In the Statehouse hearing, Cabral spoke about his experience in 1991 witnessing his father, a sergeant in the Middlesex Sheriff’s Department, take his own life using a firearm on a baseball field where he had taught him to play baseball, the Statehouse News Service reported.

“My dad said, ‘Mike, go back, go back,’ and I said, ‘Dad, don’t do this please,’” Cabral told the committee. “He then put the gun to his head and took his life. So, I have had to live with that for 26 years of my life.”

Cabral spent 31 years in the Somerville Police Department and will retire in January. He received the police of the year award in 1991 for saving a family in a burning building and resolving an armed robbery without casualties.

Many times, the high-achiever police officer went back to his cruiser and replayed incidents that had happened in his job and felt very emotional.

“The Boston Police stress unit, I have found, is probably the best for police officers talking to police officers, but they are also certified social workers. They are very helpful,” Cabral said. “I’m not embarrassed to say that I have gone there and it has helped me tremendously.”

Not everyone is willing to speak as openly as Cabral, because in many cases that will leave them at risk of losing their job, as Paul McCarthy had to face when he was still alive.

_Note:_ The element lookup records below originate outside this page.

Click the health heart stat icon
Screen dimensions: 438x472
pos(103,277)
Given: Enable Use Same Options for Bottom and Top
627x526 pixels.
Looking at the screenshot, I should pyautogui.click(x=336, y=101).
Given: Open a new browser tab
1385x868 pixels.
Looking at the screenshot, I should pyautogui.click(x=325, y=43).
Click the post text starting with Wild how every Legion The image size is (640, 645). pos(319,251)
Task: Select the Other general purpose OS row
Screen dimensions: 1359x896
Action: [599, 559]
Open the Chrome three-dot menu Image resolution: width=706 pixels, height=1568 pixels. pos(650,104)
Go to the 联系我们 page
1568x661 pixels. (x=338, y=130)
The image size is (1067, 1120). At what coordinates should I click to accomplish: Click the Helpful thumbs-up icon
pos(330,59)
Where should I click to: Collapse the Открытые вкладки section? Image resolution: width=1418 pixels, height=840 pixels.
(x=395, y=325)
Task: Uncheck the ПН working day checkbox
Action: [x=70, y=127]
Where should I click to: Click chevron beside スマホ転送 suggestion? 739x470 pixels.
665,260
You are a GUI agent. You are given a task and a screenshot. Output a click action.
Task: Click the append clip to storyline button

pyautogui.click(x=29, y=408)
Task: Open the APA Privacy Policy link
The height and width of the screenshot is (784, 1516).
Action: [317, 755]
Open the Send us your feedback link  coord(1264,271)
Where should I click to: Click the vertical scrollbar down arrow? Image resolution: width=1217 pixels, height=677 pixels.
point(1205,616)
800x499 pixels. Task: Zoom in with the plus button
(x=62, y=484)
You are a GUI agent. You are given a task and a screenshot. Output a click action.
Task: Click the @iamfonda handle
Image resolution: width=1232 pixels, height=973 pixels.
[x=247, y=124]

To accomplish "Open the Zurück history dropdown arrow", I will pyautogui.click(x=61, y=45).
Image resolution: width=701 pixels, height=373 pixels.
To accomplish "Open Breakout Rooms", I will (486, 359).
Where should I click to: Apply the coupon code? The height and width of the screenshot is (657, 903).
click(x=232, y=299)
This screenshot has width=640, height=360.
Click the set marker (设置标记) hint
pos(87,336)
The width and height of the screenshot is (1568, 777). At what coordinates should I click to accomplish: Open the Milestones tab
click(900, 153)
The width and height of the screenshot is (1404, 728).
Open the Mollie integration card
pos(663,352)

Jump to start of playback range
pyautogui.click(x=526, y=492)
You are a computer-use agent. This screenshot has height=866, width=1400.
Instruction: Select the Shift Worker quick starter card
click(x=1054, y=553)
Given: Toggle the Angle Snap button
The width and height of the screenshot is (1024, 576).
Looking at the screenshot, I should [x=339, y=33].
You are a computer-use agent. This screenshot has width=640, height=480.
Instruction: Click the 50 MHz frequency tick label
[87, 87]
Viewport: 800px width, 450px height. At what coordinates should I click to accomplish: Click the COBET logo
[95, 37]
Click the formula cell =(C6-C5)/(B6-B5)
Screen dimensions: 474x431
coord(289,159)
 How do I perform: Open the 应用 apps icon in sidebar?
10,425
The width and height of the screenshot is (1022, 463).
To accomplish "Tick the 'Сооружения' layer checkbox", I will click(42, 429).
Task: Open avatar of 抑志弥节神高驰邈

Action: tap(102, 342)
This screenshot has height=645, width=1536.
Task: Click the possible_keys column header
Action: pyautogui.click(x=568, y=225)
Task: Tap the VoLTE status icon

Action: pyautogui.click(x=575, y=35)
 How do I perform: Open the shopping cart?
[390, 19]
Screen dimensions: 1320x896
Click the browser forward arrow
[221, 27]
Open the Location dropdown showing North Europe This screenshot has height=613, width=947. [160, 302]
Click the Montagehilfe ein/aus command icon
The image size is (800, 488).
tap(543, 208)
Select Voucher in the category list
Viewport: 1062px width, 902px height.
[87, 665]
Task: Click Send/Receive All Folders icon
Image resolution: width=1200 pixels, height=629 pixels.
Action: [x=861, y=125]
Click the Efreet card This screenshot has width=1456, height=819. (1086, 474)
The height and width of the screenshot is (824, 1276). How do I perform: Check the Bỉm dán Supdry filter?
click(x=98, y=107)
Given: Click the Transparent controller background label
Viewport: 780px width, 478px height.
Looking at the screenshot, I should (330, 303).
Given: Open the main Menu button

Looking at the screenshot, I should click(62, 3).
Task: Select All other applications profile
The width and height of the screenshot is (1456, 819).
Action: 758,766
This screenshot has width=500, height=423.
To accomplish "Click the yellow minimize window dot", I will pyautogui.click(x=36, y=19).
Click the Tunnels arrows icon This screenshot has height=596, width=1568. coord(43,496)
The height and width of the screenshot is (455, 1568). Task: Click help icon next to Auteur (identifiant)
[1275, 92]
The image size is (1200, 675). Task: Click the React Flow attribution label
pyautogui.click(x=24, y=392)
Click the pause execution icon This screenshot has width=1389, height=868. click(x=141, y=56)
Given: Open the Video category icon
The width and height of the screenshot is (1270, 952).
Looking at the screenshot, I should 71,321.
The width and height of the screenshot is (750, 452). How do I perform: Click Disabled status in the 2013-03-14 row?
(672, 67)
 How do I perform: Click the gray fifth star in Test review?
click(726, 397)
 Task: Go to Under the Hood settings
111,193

“He realized he was in such pain, but the pressure from the hierarchy of the administration told him that if he went (to get treatment), they needed him to retire,” his widow said. “He didn’t go. And three months later he died.”

Sponsors hope the bill will create a breakthrough in that culture.

“We want to humanize the police officers and we want to make them also understand their own frailties,” Whelan said. “It’s OK to not be OK with some of the stuff that you see at work. And it’s OK to seek help. They need to seek help.”

Valdya Baraputri writes for the Gazette from Boston University Statehouse Program.